Estate sales, garage sales, thrift stores, and dumpsters are really the way to go! Re-use, Re-do and re-cycle! 










Monday, September 29, 2014

Estate Sales of South Florida...me, myself and my company!

First off, my name is Brigitte Morris. Proud owner of Estate Sales of South Florida, LLC. I have been in business going on 4 years now. I handle Estate Sales in Martin, Palm Beach, and Broward counties. Estate Sales are my passion and life! I love being able to help people during what can be a very difficult time. 
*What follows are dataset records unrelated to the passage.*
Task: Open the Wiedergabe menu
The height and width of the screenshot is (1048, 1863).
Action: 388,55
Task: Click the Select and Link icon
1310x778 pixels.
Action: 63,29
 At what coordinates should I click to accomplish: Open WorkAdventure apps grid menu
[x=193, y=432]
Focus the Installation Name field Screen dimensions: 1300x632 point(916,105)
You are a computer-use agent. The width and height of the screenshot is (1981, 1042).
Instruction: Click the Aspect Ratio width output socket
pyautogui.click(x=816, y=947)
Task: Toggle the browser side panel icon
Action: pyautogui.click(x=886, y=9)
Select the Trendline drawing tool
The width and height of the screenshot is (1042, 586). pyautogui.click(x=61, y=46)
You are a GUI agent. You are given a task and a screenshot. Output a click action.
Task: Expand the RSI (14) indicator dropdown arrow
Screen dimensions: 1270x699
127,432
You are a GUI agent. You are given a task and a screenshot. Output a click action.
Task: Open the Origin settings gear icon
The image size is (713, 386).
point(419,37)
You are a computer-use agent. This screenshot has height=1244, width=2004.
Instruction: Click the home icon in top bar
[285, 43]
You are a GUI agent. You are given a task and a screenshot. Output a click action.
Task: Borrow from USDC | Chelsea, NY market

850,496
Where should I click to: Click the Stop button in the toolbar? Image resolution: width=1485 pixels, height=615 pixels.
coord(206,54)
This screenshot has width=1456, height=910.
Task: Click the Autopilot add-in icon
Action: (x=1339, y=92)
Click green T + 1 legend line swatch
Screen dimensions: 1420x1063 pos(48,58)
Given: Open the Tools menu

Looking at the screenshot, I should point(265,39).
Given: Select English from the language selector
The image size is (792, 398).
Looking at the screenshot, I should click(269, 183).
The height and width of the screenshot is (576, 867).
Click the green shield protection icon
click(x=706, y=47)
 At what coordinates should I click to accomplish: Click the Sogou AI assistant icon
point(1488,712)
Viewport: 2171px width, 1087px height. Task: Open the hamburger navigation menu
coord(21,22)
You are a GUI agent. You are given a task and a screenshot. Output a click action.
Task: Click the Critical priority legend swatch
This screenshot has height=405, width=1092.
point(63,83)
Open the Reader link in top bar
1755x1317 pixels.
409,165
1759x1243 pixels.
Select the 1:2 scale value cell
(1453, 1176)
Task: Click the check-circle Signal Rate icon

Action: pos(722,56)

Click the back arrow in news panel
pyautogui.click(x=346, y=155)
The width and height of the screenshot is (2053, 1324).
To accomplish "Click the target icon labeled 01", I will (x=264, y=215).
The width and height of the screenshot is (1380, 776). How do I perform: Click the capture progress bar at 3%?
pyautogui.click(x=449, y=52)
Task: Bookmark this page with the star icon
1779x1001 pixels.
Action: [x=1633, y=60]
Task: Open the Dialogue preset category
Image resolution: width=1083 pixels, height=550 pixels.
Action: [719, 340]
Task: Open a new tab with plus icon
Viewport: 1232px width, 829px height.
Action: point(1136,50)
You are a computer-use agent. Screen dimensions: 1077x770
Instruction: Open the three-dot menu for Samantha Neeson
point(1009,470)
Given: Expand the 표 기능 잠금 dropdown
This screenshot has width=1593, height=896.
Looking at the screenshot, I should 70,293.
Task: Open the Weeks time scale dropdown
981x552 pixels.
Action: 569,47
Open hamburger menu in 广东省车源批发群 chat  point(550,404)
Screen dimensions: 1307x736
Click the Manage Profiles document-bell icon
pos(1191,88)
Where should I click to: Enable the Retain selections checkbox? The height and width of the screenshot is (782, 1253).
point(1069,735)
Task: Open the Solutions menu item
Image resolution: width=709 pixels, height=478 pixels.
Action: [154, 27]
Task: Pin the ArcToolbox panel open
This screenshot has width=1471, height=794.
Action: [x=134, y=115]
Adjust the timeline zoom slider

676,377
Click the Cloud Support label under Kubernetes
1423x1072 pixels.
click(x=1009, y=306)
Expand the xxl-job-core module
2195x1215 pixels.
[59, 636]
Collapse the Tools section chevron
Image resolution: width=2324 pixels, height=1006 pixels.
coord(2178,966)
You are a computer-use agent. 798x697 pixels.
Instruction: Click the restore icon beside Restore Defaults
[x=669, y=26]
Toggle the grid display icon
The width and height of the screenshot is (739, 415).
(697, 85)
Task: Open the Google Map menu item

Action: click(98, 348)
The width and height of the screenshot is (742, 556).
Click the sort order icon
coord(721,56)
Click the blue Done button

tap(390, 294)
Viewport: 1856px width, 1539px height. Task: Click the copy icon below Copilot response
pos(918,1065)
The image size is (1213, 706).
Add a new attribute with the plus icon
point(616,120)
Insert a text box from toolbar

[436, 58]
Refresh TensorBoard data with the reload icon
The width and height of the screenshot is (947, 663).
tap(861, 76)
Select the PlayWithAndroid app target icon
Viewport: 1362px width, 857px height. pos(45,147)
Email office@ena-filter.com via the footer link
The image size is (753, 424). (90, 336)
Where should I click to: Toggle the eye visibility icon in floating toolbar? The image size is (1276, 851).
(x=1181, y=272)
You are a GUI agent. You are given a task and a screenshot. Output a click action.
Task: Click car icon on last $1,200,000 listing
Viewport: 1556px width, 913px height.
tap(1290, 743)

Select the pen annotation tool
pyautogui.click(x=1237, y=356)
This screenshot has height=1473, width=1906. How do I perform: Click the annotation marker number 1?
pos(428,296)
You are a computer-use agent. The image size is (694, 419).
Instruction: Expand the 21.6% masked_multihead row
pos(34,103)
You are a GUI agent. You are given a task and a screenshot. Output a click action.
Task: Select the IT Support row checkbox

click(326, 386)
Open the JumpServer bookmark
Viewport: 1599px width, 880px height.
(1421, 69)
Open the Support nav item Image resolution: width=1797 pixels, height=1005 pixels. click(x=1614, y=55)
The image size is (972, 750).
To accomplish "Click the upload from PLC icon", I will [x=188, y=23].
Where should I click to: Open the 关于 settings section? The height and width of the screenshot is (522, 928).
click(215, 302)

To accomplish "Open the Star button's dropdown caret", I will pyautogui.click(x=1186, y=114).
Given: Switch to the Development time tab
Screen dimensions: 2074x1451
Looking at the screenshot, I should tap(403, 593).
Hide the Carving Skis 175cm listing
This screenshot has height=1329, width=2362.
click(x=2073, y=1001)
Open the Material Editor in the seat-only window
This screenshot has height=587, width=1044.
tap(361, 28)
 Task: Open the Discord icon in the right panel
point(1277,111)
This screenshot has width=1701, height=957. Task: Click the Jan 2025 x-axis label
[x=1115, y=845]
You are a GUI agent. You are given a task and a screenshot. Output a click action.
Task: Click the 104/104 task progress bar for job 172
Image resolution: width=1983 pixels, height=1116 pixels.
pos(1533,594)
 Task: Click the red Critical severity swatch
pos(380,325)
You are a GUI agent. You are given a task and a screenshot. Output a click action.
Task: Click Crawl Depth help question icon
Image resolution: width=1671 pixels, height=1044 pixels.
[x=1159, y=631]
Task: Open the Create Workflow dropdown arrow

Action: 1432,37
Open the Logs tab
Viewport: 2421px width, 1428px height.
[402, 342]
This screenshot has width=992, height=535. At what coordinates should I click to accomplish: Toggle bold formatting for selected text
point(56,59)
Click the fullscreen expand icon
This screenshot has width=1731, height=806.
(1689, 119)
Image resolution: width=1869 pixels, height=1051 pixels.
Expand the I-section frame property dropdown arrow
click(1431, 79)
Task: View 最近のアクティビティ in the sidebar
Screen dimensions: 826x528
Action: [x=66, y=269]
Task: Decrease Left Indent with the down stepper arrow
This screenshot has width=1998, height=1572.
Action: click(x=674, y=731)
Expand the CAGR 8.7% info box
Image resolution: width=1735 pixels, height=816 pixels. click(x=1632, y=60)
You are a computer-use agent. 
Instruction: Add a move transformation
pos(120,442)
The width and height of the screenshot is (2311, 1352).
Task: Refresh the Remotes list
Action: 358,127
Here at Estate Sales of South Florida we really pride ourselves on our honesty, integrity, hard-work and dedication.  This is more than a job, this is a passion. I love anything vintage! I was born to be a picker. My dad would make my sisters and I go with him to antique shops, thrift stores, yard sales and even dumpster diving. I hated it at times, what kid wants to wake up at 6am on a Saturday, or have their parent pull over and tell you and your sister to get out of the car and toss that "item" on the side of the road into the trunk...pretty embarrassing at times. I wouldn't change any of that for the world though. I appreciate things so much more and I find the beauty if the old craftsmanship of vintage and antique items. That's what made me who I am today. A new age treasure hunter.  

This blog will is about what amazing, weird and fantastic finds we and or others come across, what's really selling in today's market, how to make something ugly into something awesome and anything and everything in between!